> _Your objective_:
Return the following from the records below: each line, word for word, starting with the line that contains "Given: Open the ステータスすべて dropdown" and going on through the line that contains "This screenshot has height=605, width=1082.", with nothing outside that range.

> _Information_:
━━━━
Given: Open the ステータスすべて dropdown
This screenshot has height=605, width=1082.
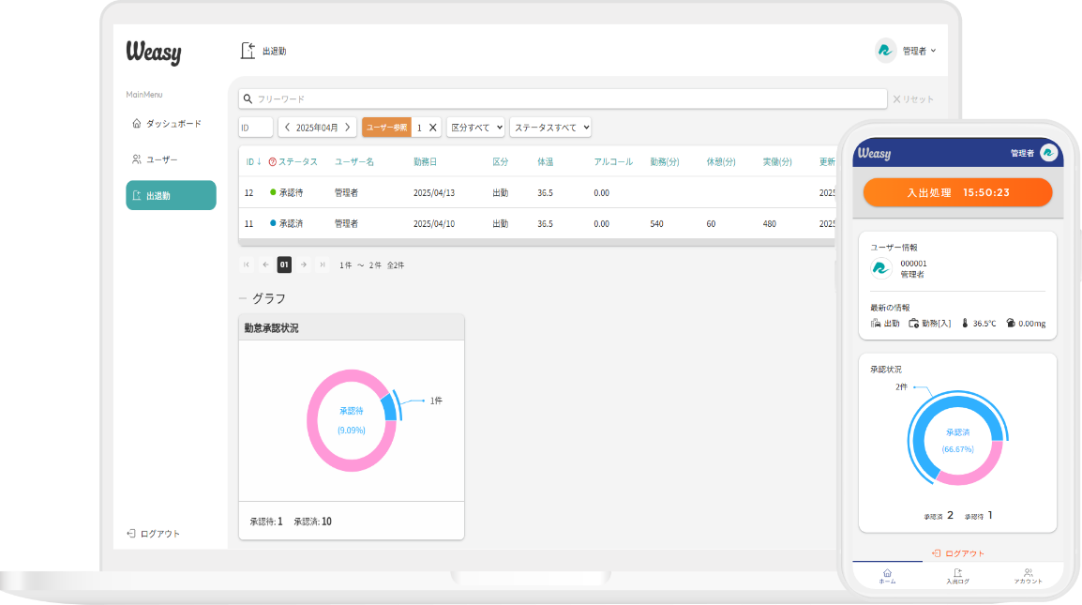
━━━━
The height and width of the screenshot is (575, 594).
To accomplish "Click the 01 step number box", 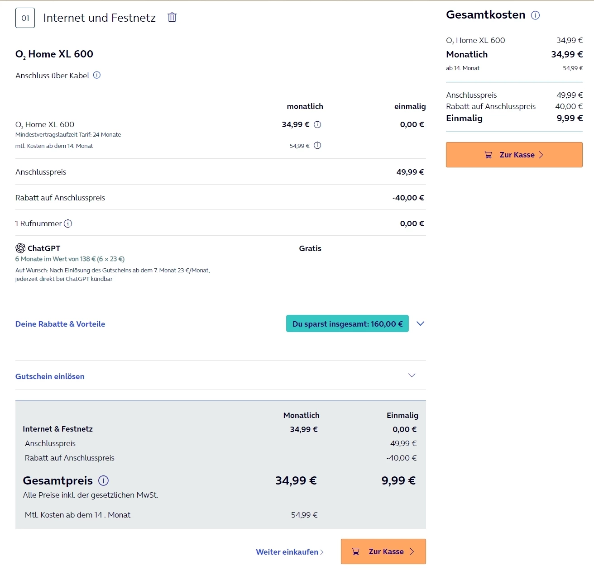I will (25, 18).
━━━━
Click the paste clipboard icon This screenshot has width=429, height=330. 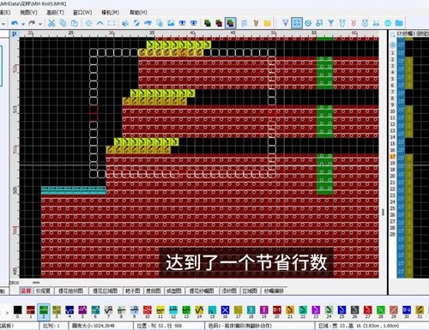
━━━━
> _Task solution_:
Given: Open the ステータスすべて dropdown
This screenshot has height=605, width=1082.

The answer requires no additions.